* _YOUR TASK_:
Starting from the line that holds "Given: Delete the user wiener", print every line through the end of the records, first and last included.

* _DATASET RECORDS_:
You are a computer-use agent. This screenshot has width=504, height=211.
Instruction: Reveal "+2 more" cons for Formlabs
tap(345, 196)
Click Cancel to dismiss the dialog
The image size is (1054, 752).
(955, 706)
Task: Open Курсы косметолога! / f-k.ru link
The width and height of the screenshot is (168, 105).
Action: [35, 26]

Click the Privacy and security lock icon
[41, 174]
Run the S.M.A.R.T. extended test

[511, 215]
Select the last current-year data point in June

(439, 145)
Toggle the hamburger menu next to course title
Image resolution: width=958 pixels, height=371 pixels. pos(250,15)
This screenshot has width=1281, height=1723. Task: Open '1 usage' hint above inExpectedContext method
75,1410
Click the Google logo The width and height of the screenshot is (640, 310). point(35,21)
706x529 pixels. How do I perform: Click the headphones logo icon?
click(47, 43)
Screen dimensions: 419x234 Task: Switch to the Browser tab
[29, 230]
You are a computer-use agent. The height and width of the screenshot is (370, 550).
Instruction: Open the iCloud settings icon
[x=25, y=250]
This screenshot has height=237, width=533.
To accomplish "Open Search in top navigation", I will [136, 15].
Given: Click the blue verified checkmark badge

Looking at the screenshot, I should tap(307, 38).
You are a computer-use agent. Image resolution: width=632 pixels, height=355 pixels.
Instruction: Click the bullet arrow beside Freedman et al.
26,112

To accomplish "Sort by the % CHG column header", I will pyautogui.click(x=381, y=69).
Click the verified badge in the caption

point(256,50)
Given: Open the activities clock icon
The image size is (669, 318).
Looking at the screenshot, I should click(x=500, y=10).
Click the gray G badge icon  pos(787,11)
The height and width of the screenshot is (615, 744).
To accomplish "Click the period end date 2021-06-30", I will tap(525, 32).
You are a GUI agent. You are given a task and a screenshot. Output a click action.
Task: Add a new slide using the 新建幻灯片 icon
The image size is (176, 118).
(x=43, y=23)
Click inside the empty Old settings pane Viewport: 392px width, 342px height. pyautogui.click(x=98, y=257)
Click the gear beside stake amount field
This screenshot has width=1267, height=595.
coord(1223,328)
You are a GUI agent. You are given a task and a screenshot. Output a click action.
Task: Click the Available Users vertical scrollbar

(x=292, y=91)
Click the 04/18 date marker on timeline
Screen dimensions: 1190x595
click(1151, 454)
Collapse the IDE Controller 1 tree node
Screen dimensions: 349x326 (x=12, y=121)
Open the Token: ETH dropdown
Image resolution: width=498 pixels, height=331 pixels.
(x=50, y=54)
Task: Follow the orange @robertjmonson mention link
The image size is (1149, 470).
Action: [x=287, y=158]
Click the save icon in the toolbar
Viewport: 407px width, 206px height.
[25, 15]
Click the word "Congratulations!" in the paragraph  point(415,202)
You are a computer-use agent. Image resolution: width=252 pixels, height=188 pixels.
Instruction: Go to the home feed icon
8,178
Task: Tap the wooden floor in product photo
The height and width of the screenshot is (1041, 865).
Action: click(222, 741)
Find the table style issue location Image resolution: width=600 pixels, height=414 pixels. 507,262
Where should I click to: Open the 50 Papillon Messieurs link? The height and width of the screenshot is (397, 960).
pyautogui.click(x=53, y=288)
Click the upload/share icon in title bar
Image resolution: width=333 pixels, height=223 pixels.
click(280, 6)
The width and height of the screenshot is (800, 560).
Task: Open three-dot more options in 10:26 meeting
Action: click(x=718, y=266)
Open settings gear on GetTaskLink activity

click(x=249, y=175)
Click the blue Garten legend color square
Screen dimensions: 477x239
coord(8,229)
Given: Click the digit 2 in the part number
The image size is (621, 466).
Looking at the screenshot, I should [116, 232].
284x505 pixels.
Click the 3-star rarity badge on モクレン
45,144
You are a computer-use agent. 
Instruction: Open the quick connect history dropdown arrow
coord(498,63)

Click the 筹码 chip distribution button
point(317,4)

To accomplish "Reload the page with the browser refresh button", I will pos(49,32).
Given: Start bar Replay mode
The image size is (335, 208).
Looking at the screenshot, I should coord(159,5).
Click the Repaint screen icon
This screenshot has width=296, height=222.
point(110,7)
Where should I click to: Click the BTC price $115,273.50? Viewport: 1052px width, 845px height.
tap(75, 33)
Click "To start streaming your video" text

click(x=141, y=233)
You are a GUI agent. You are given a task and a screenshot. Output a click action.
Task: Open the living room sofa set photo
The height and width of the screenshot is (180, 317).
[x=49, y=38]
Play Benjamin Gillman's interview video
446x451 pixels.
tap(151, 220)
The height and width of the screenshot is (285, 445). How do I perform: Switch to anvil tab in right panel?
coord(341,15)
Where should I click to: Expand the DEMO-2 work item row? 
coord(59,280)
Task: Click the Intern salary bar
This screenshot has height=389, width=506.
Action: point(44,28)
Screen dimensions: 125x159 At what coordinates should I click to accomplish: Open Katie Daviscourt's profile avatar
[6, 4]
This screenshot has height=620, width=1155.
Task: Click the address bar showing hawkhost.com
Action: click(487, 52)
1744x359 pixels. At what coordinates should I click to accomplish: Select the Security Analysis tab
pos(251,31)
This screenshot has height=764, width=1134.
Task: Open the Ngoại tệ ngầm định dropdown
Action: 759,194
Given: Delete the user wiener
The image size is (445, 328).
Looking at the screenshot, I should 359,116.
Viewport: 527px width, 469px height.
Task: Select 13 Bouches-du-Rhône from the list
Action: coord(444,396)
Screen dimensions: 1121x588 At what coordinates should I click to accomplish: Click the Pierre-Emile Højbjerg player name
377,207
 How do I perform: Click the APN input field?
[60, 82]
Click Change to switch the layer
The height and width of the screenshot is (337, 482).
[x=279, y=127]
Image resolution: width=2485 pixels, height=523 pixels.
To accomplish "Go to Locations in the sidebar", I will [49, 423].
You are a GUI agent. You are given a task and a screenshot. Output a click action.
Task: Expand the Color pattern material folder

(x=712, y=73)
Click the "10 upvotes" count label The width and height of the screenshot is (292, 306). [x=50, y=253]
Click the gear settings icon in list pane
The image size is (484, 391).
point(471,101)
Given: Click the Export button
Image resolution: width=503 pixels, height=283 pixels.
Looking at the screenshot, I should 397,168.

* _ANSWER FOR THE TASK_:
Given: Delete the user wiener
The image size is (445, 328).
Looking at the screenshot, I should 359,116.
Viewport: 527px width, 469px height.
Task: Select 13 Bouches-du-Rhône from the list
Action: coord(444,396)
Screen dimensions: 1121x588 At what coordinates should I click to accomplish: Click the Pierre-Emile Højbjerg player name
377,207
 How do I perform: Click the APN input field?
[60, 82]
Click Change to switch the layer
The height and width of the screenshot is (337, 482).
[x=279, y=127]
Image resolution: width=2485 pixels, height=523 pixels.
To accomplish "Go to Locations in the sidebar", I will [49, 423].
You are a GUI agent. You are given a task and a screenshot. Output a click action.
Task: Expand the Color pattern material folder

(x=712, y=73)
Click the "10 upvotes" count label The width and height of the screenshot is (292, 306). [x=50, y=253]
Click the gear settings icon in list pane
The image size is (484, 391).
point(471,101)
Given: Click the Export button
Image resolution: width=503 pixels, height=283 pixels.
Looking at the screenshot, I should 397,168.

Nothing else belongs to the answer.